MY DEAR HOWELLS,--How stunning are the changes which age makes in a  
man  
while he sleeps. When I finished Carlyle's French Revolution in 1871,  
I was a Girondin; every time I have read it since, I have read it  
differently being influenced and changed, little by little, by life and  
environment (and Taine and St. Simon): and now I lay the book down  
once more, and recognize that I am a Sansculotte!--And not a pale,  
characterless Sansculotte, but a Marat. Carlyle teaches no such gospel  
so the change is in me--in my vision of the evidences.  

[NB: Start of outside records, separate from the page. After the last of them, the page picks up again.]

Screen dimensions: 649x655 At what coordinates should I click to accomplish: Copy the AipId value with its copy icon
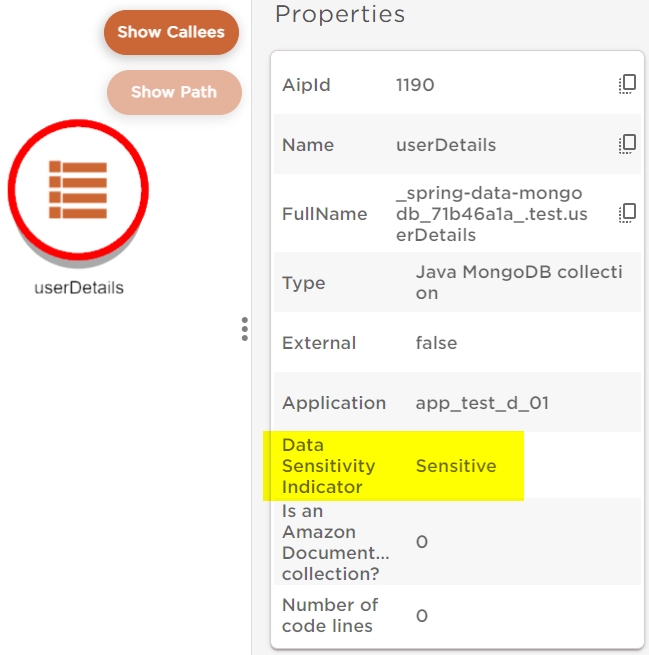click(627, 85)
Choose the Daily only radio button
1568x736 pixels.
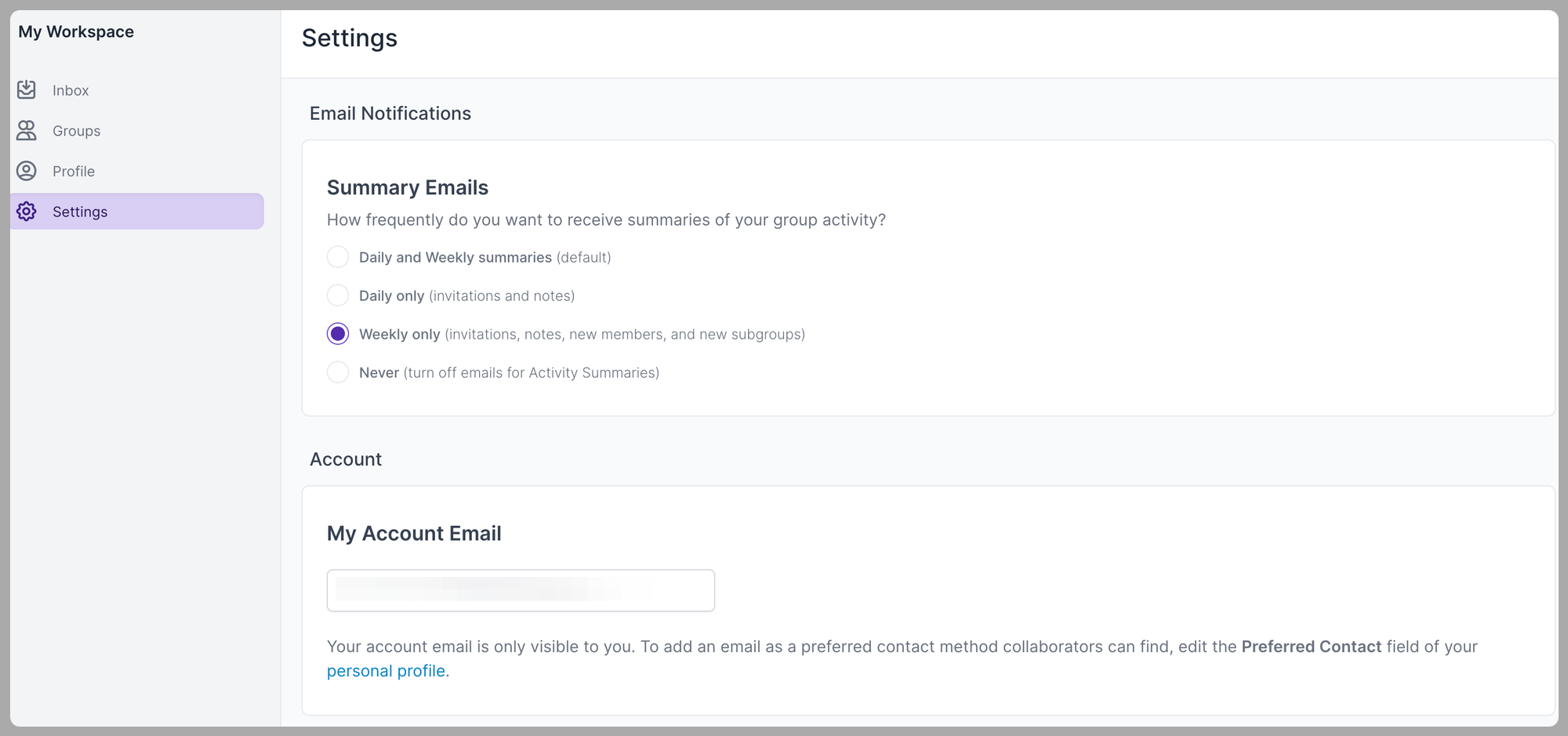pyautogui.click(x=338, y=295)
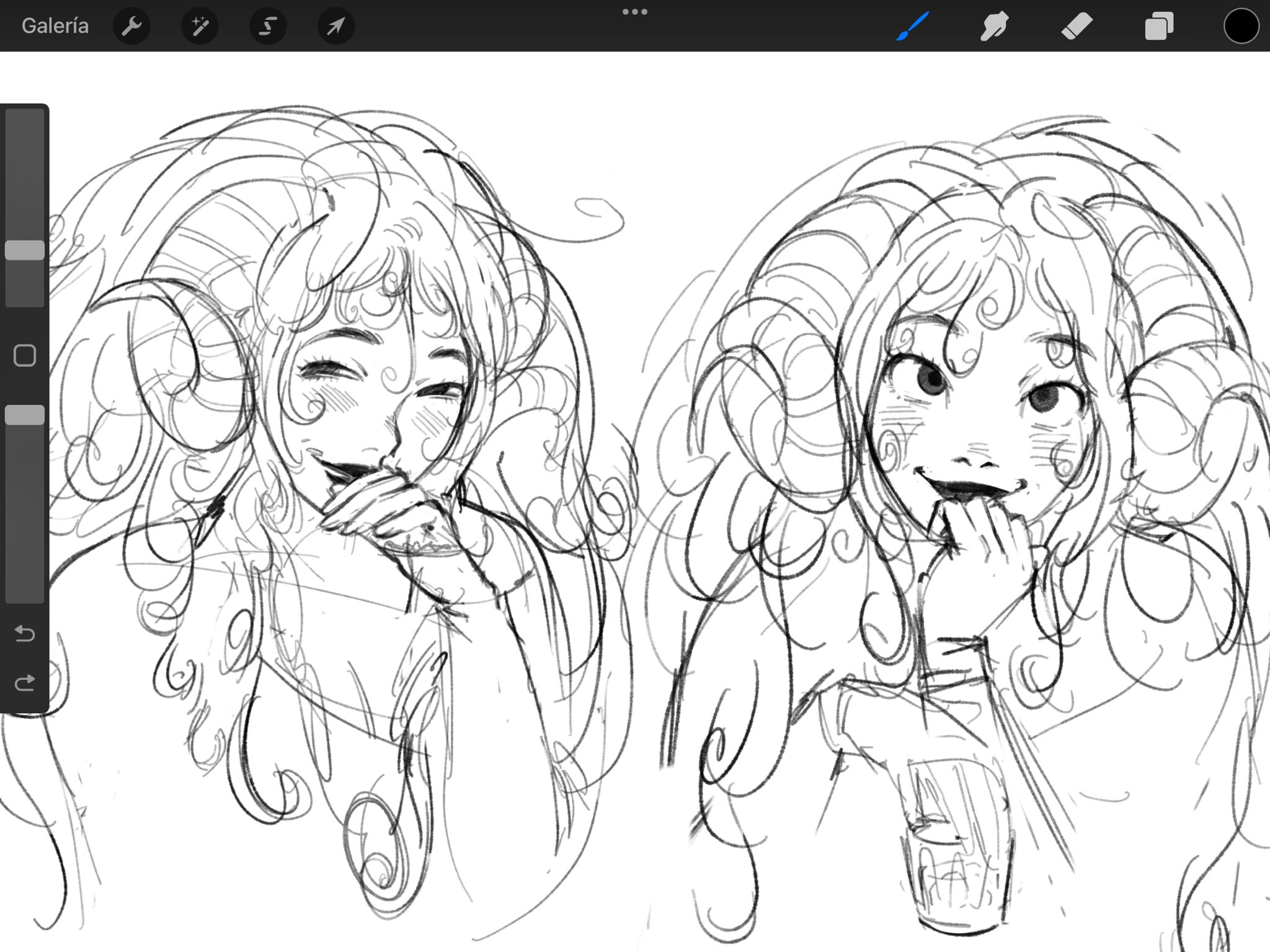Activate the Selection S-shaped tool

(268, 26)
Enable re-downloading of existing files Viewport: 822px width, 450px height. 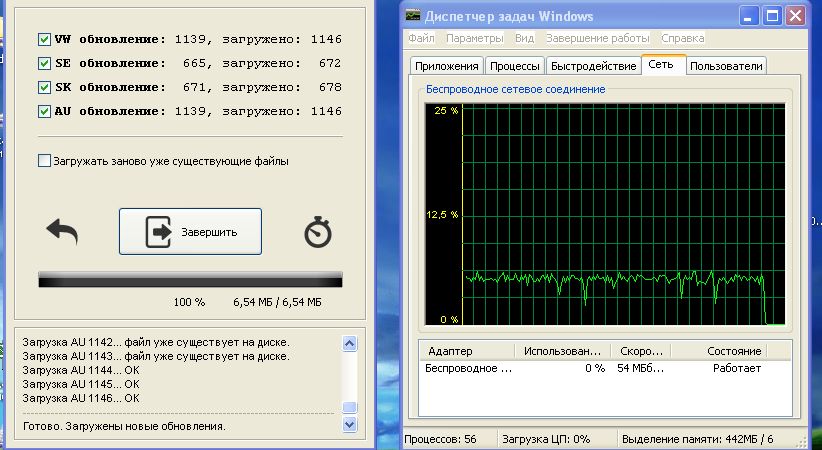44,160

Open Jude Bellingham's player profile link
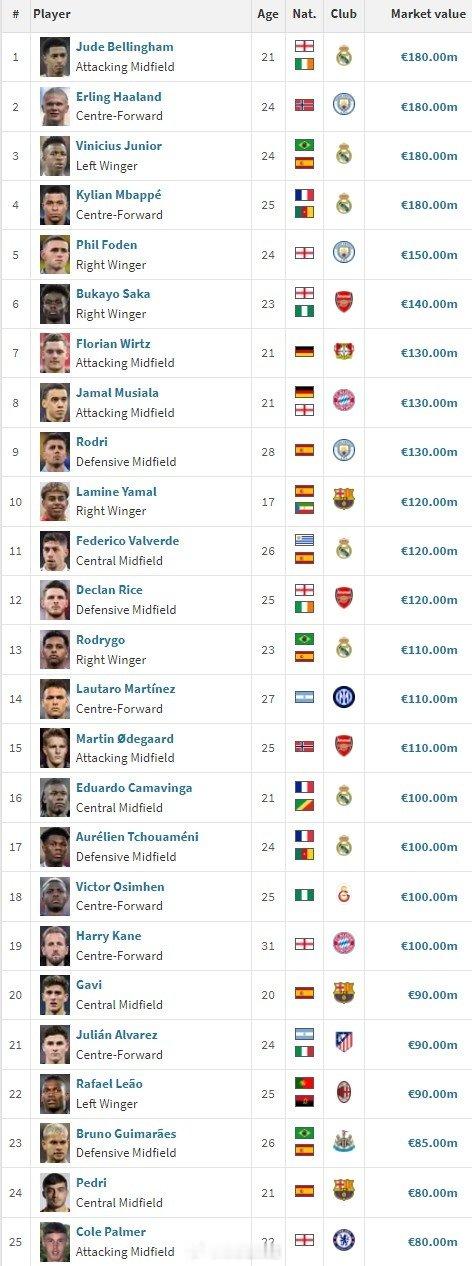[124, 47]
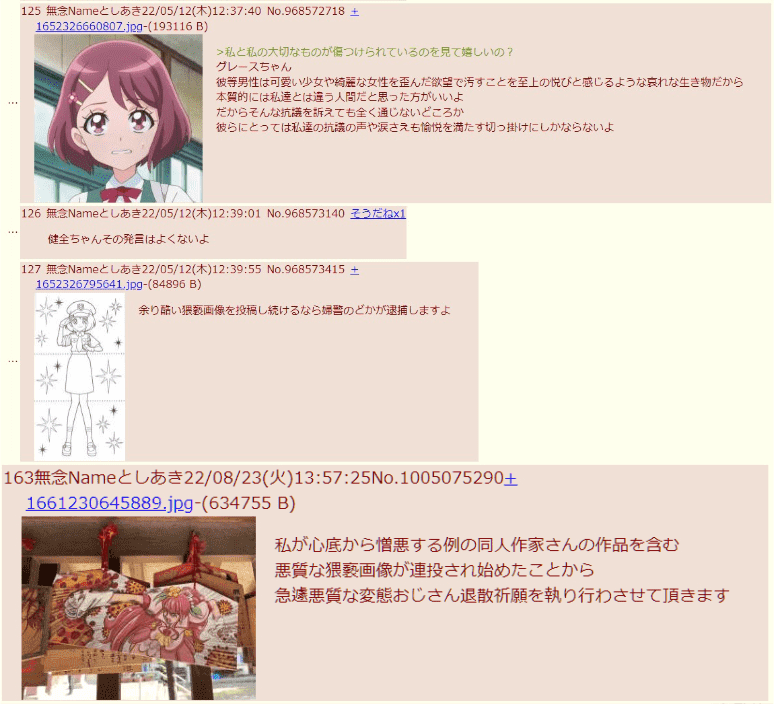Click the plus vote link on post 127

pyautogui.click(x=354, y=270)
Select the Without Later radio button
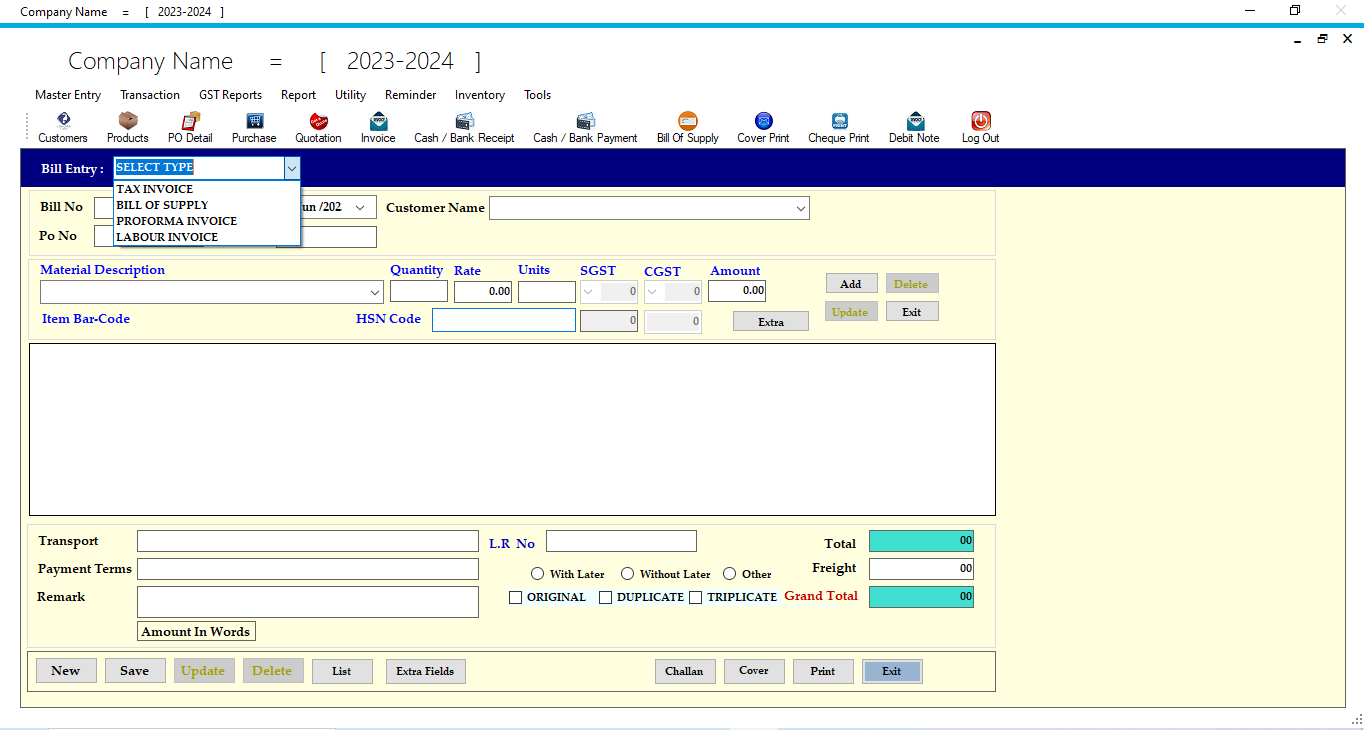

People pretend that the Bible means the same to them at 50 that it did  
at all former milestones in their journey. I wonder how they can lie so.  
It comes of practice, no doubt. They would not say that of Dickens's or  
Scott's books. Nothing remains the same. When a man goes back to look at  
the house of his childhood, it has always shrunk: there is no instance  
of such a house being as big as the picture in memory and imagination  
call for. Shrunk how? Why, to its correct dimensions: the house hasn't  
altered; this is the first time it has been in focus.  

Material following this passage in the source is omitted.